It thus clearly appears that, by the law of England for the last three centuries, beginning before the settlement of this country and continuing to the present day, aliens, while residing in the dominions possessed by the Crown of England, were within the allegiance, the obedience, the faith or loyalty, the protection, the power, the jurisdiction of the English Sovereign, and therefore every child born in England of alien parents was a natural-born subject unless the child of an ambassador or other diplomatic agent of a foreign State or of an alien enemy in hostile occupation of the place where the child was born.
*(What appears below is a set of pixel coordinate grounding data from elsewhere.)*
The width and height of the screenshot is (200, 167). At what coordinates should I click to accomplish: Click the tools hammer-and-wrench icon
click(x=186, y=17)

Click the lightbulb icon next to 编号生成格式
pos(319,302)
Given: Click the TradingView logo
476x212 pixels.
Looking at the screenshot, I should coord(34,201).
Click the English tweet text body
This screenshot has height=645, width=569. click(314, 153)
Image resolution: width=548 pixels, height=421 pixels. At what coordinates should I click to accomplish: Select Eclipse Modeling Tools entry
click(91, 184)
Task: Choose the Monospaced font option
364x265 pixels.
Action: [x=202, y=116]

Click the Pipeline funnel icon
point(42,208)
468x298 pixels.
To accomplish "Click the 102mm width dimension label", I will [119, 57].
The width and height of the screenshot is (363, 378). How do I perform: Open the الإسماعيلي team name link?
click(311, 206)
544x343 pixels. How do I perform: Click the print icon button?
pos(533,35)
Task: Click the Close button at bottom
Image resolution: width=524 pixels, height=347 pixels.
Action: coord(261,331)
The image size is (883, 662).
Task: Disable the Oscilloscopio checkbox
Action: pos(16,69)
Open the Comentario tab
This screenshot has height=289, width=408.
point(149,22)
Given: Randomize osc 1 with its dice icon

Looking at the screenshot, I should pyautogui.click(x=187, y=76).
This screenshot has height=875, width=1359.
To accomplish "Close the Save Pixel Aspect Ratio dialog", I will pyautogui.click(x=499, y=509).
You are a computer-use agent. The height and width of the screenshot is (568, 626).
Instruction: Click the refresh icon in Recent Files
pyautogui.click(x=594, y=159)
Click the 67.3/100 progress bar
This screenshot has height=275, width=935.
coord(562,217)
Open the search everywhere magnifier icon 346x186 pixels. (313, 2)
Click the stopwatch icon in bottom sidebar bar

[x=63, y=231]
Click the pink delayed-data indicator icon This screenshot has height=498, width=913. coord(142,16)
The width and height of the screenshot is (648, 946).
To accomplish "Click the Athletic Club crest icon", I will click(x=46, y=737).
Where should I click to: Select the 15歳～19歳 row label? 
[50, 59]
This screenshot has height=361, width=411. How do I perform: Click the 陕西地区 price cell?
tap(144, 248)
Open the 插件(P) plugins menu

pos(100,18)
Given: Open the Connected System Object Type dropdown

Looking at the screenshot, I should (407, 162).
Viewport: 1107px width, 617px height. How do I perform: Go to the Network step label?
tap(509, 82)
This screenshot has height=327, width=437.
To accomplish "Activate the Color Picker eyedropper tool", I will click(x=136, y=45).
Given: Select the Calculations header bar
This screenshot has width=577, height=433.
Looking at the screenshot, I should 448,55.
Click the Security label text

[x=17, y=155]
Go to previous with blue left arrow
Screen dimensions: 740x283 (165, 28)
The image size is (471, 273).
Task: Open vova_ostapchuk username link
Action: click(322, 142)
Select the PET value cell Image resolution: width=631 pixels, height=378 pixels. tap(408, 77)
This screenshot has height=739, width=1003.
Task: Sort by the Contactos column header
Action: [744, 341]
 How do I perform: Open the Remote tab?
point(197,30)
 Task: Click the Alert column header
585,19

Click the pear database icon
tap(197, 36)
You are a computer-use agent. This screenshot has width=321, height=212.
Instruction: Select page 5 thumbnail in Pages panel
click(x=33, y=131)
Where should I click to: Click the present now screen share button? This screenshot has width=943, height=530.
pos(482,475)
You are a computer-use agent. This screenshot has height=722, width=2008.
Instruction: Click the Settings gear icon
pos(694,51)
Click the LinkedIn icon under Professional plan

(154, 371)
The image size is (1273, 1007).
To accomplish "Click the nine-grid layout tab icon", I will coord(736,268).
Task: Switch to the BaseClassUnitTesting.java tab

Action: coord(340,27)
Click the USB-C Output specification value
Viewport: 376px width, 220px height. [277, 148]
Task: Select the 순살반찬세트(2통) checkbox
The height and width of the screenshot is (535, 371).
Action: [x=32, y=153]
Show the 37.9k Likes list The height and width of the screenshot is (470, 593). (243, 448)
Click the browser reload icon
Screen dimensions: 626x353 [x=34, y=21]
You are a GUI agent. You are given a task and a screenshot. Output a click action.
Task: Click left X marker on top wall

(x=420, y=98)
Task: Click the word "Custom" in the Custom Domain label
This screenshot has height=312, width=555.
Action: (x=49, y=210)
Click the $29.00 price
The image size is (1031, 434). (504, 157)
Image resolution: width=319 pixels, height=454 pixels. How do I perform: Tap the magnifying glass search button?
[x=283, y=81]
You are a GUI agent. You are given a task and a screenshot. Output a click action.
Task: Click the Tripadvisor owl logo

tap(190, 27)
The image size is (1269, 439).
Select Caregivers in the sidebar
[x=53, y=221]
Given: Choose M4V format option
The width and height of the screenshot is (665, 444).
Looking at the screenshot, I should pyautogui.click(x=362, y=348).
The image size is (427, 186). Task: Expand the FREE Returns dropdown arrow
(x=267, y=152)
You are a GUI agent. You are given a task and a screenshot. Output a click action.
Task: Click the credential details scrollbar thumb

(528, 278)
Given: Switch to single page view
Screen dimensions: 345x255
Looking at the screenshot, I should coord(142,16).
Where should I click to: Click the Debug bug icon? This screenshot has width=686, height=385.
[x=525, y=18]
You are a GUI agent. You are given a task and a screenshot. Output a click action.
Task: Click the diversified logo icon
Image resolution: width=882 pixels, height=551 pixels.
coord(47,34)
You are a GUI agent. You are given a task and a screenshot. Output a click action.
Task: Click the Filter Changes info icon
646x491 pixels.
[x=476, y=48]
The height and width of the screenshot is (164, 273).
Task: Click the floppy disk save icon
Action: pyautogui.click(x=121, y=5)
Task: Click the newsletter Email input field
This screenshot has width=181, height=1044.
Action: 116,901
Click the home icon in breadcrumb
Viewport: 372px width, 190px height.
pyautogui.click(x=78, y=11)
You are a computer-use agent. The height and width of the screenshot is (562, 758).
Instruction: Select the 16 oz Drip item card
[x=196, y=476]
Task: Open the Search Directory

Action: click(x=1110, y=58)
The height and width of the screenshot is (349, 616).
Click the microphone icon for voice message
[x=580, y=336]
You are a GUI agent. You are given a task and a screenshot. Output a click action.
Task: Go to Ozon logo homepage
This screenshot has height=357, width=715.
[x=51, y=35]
III. The same rule was in force in all the English Colonies upon this continent down to the time of the Declaration of Independence, and in the United States afterwards, and continued to prevail under the Constitution as originally established.

Wong Kim Ark at 169 U.S. 649, 662-63:

In United States v. Rhodes (1866), Mr. Justice Swayne, sitting in the Circuit Court, said: "All persons born in the allegiance of the King are natural-born subjects, and all persons born in the allegiance of the United States are natural-born citizens. Birth and allegiance go together. Such is the rule of the common law, and it is the common law of this country, as well as of England. . . . We find no warrant for the opinion that this great principle of the common law has ever been changed in the United States. It has always obtained here with the same vigor, and subject only to the same exceptions, since as before the Revolution."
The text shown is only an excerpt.